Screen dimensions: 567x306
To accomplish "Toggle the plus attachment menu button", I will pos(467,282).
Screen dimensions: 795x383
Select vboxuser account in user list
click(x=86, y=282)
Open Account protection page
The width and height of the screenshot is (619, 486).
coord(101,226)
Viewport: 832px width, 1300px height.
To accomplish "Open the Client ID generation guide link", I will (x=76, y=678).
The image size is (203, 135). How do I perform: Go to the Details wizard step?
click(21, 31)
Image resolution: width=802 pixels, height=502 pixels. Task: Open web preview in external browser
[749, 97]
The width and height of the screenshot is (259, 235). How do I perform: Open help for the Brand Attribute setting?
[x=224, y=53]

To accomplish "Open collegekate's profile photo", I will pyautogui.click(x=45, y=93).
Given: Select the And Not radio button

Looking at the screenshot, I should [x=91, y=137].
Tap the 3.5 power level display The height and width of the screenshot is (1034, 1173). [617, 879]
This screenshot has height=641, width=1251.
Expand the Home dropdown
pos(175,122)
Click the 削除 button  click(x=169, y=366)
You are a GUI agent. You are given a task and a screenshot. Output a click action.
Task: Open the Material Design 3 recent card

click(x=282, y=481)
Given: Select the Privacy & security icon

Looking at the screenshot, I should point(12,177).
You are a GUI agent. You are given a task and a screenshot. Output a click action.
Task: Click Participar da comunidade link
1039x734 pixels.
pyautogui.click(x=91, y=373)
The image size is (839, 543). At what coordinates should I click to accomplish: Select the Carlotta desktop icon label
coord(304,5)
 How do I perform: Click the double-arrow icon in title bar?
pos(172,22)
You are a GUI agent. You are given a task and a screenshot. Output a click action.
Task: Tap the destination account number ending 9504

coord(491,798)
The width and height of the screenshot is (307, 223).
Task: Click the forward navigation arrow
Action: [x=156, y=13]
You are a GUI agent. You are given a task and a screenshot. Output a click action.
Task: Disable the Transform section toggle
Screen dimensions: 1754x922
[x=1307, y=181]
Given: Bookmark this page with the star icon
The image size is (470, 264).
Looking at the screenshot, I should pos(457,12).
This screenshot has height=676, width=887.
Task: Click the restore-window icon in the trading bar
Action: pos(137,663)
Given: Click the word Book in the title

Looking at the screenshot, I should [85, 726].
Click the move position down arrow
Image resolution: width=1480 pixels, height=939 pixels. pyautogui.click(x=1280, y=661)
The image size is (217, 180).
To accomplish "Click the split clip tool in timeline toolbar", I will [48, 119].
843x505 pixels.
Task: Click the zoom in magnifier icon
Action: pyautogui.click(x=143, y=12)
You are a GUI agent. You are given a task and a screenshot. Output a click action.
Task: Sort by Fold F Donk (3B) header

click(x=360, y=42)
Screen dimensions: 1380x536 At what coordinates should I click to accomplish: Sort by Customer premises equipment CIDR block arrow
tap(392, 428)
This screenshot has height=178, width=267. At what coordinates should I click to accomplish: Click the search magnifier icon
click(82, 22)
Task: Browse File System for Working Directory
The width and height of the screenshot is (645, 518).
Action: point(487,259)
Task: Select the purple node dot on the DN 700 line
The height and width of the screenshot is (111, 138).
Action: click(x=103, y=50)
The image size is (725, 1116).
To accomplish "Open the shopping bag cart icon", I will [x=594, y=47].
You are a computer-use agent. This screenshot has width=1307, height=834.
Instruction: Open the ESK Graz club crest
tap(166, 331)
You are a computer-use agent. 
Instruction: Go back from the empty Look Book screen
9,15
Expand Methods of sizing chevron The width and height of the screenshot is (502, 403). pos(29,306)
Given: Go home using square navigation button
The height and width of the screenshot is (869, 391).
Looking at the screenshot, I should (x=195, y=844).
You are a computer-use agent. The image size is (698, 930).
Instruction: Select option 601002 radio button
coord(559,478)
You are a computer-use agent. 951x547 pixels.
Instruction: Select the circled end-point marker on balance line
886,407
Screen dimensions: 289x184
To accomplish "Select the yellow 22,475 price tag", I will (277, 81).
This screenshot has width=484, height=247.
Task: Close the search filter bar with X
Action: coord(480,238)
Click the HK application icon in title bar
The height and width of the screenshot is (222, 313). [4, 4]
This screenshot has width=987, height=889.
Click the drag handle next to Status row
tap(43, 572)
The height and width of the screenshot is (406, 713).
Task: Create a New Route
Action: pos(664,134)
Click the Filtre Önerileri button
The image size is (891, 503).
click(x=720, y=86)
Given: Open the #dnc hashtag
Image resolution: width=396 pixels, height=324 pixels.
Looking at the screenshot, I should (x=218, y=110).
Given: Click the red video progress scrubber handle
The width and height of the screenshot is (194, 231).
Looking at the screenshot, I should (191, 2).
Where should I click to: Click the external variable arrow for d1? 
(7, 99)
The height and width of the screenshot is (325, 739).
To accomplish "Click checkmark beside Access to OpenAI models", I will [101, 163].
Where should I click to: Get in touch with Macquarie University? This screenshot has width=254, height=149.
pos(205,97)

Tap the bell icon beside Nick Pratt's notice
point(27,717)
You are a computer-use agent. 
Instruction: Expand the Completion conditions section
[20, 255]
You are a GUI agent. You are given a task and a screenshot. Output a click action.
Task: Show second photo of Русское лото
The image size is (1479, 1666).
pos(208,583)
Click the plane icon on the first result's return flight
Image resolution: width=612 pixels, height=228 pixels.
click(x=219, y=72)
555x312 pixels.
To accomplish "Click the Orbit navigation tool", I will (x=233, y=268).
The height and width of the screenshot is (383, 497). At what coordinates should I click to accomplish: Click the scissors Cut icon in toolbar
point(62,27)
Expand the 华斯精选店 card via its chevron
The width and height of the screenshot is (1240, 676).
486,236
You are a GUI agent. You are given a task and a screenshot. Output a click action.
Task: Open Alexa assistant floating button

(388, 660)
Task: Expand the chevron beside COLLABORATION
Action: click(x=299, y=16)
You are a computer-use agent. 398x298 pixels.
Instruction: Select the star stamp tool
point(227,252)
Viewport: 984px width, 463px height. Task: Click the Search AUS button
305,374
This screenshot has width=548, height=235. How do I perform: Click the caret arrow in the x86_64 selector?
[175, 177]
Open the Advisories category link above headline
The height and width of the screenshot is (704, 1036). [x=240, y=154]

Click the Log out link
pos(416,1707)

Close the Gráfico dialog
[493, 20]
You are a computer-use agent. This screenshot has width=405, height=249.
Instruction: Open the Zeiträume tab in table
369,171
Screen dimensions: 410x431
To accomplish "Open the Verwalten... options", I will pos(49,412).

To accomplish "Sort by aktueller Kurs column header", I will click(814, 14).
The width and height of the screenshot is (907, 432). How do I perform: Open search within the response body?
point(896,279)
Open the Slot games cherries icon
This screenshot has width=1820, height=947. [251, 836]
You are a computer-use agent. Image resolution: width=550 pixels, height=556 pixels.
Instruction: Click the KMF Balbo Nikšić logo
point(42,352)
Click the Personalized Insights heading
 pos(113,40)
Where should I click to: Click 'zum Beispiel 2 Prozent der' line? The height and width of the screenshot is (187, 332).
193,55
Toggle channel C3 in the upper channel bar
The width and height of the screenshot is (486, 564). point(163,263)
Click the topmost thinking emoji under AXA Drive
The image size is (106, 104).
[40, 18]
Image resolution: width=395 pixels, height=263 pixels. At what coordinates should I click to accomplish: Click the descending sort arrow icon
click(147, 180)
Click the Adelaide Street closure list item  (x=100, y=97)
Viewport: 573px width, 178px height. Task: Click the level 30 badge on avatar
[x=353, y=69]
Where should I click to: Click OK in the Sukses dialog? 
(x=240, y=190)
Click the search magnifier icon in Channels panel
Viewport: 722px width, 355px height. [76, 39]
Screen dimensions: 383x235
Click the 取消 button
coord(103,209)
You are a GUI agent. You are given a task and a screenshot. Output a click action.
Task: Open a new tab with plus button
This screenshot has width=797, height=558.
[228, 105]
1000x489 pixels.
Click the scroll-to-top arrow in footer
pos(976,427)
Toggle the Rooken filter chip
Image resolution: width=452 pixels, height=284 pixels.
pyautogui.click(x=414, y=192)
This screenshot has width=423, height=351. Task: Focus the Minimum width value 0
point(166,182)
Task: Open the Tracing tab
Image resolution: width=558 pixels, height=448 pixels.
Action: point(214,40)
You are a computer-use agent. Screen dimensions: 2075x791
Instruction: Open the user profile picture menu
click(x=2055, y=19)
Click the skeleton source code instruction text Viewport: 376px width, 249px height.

---

WORK TO BE COMPLETED: Print again the lines of the entries above that fall between the line holding "Screen dimensions: 289x184" and the line holding "555x312 pixels.", inclusive, exactly as they stand.

EXERCISE OUTPUT:
Screen dimensions: 289x184
To accomplish "Select the yellow 22,475 price tag", I will (277, 81).
This screenshot has width=484, height=247.
Task: Close the search filter bar with X
Action: coord(480,238)
Click the HK application icon in title bar
The height and width of the screenshot is (222, 313). [4, 4]
This screenshot has width=987, height=889.
Click the drag handle next to Status row
tap(43, 572)
The height and width of the screenshot is (406, 713).
Task: Create a New Route
Action: pos(664,134)
Click the Filtre Önerileri button
The image size is (891, 503).
click(x=720, y=86)
Given: Open the #dnc hashtag
Image resolution: width=396 pixels, height=324 pixels.
Looking at the screenshot, I should (x=218, y=110).
Given: Click the red video progress scrubber handle
The width and height of the screenshot is (194, 231).
Looking at the screenshot, I should (191, 2).
Where should I click to: Click the external variable arrow for d1? 
(7, 99)
The height and width of the screenshot is (325, 739).
To accomplish "Click checkmark beside Access to OpenAI models", I will [101, 163].
Where should I click to: Get in touch with Macquarie University? This screenshot has width=254, height=149.
pos(205,97)

Tap the bell icon beside Nick Pratt's notice
point(27,717)
You are a computer-use agent. 
Instruction: Expand the Completion conditions section
[20, 255]
You are a GUI agent. You are given a task and a screenshot. Output a click action.
Task: Show second photo of Русское лото
The image size is (1479, 1666).
pos(208,583)
Click the plane icon on the first result's return flight
Image resolution: width=612 pixels, height=228 pixels.
click(x=219, y=72)
555x312 pixels.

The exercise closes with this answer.